▶ SOURCE EXTRACT:
========

PDS Q19 failing since Polars 1.7.0 #18710

MarcoGorelli · 2024-09-12T09:05:57Z

Checks

I have checked that this issue has not already been reported.
I have confirmed this bug exists on the latest version of Polars.

Reproducible example

import polars as pl

Q_NUM = 19


def q() -> pl.DataFrame:
    lineitem = pl.scan_parquet('../tpch-data/s1/lineitem.parquet')
    part = pl.scan_parquet('../tpch-data/s1/part.parquet')

    q_final = (
        part.join(lineitem, left_on="p_partkey", right_on="l_partkey")
        .filter(pl.col("l_shipmode").is_in(["AIR", "AIR REG"]))
        .filter(pl.col("l_shipinstruct") == "DELIVER IN PERSON")
        .filter(
            (
                (pl.col("p_brand") == "Brand#12")
                & pl.col("p_container").is_in(
                    ["SM CASE", "SM BOX", "SM PACK", "SM PKG"]
                )
                & (pl.col("l_quantity").is_between(1, 11))
                & (pl.col("p_size").is_between(1, 5))
            )
            | (
                (pl.col("p_brand") == "Brand#23")
                & pl.col("p_container").is_in(
                    ["MED BAG", "MED BOX", "MED PKG", "MED PACK"]
                )

========

▶ WHAT YOU WILL DO:
• 1. List every column name used in the code of the Polars bug report, giving each one only once.
• 2. Answer these questions about the Polars bug report:
(a) Starting with which Polars version has the query been failing?
(b) Which ship mode values does the query keep?
(c) What value must l_shipinstruct equal?
• 3. Write the next part of the code in the Polars bug report, starting where it stops.

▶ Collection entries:

========

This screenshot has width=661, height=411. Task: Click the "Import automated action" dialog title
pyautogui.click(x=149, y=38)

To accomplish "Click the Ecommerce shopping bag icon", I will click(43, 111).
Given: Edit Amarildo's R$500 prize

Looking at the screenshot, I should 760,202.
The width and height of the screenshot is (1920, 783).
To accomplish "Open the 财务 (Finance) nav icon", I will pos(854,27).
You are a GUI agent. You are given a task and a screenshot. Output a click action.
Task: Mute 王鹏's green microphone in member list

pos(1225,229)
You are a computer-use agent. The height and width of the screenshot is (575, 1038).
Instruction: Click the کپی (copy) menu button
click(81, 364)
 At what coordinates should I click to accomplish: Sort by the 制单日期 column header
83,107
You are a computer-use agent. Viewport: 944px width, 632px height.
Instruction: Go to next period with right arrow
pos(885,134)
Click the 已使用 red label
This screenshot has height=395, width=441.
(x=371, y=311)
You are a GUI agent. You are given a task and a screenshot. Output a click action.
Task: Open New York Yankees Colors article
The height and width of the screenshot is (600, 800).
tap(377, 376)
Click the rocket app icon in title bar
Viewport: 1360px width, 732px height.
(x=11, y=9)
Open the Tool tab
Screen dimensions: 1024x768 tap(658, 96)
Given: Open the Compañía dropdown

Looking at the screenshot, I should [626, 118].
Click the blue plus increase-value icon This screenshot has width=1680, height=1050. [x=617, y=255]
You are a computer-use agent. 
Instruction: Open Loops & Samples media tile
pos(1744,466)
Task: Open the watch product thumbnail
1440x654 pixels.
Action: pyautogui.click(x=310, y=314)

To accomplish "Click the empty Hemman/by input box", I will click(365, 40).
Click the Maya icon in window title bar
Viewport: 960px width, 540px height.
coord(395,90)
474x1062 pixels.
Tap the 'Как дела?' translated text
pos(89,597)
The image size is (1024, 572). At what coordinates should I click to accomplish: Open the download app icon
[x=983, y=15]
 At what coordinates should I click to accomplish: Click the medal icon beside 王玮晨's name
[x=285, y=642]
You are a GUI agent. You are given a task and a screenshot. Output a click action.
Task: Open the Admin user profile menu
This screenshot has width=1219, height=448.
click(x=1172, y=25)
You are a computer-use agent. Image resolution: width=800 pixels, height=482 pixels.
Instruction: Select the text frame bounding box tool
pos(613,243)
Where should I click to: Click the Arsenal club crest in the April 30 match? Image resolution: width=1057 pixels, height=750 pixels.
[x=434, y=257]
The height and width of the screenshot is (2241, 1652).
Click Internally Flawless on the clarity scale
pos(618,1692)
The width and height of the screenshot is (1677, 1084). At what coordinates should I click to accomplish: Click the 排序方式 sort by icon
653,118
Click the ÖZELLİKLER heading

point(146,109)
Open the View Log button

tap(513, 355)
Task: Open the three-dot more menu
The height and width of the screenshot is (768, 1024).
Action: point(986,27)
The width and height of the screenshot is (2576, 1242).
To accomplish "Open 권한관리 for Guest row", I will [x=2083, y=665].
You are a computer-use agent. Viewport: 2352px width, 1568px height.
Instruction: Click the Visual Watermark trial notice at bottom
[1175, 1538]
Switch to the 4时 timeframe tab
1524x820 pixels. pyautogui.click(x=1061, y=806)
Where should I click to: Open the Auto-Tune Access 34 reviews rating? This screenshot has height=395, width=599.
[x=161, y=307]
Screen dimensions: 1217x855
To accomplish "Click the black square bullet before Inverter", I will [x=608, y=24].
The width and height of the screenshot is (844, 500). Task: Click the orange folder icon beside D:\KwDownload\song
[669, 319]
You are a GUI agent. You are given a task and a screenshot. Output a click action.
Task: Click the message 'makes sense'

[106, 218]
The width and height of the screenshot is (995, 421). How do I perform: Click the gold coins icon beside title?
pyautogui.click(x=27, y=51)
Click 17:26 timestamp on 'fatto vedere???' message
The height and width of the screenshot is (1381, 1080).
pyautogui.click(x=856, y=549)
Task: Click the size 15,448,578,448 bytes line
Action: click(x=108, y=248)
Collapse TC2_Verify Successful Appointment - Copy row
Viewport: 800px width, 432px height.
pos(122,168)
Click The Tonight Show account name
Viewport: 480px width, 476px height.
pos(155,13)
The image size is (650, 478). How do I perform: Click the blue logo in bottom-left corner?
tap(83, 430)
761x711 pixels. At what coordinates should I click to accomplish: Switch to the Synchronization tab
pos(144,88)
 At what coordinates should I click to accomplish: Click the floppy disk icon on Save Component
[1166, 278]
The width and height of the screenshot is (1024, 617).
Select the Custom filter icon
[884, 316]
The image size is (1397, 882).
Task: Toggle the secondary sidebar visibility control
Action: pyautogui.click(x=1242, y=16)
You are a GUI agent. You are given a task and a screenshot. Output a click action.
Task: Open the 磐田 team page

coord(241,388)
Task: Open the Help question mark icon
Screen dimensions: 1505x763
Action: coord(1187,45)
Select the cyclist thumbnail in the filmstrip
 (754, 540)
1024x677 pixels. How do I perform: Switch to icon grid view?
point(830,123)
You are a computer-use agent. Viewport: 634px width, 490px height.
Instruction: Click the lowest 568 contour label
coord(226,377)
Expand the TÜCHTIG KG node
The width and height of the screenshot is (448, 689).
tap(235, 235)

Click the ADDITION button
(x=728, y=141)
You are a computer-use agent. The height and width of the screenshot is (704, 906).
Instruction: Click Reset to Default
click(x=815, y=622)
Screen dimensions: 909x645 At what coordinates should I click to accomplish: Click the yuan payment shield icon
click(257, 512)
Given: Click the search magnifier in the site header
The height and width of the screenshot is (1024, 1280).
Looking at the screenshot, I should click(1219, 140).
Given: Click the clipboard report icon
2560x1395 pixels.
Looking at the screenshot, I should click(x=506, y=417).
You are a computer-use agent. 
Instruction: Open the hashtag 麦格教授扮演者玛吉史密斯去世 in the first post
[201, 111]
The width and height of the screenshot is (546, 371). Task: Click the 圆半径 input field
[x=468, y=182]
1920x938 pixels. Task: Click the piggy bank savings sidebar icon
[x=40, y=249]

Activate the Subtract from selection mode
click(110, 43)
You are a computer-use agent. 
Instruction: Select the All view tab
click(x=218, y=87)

========

▶ ANSWERS GIVEN:
• 1. p_partkey, l_partkey, l_shipmode, l_shipinstruct, p_brand, p_container, l_quantity, p_size

• 2.
(a) Polars 1.7.0
(b) "AIR" and "AIR REG"
(c) "DELIVER IN PERSON"

• 3.
                & (pl.col("l_quantity").is_between(10, 20))
                & (pl.col("p_size").is_between(1, 10))
            )
            | (
                (pl.col("p_brand") == "Brand#34")
                & pl.col("p_container").is_in(
                    ["LG CASE", "LG BOX", "LG PACK", "LG PKG"]
                )
                & (pl.col("l_quantity").is_between(20, 30))
                & (pl.col("p_size").is_between(1, 15))
            )
        )
        .select(
            (pl.col("l_extendedprice") * (1 - pl.col("l_discount")))
            .sum()
            .round(2)
            .alias("revenue")
        )
    )

    return q_final.collect()


if __name__ == "__main__":
    print(q())

Log output

join parallel: true
parquet file must be read, statistics not sufficient for predicate.
parquet file must be read, statistics not sufficient for predicate.
parquet file must be read, statistics not sufficient for predicate.
parquet file must be read, statistics not sufficient for predicate.
parquet file must be read, statistics not sufficient for predicate.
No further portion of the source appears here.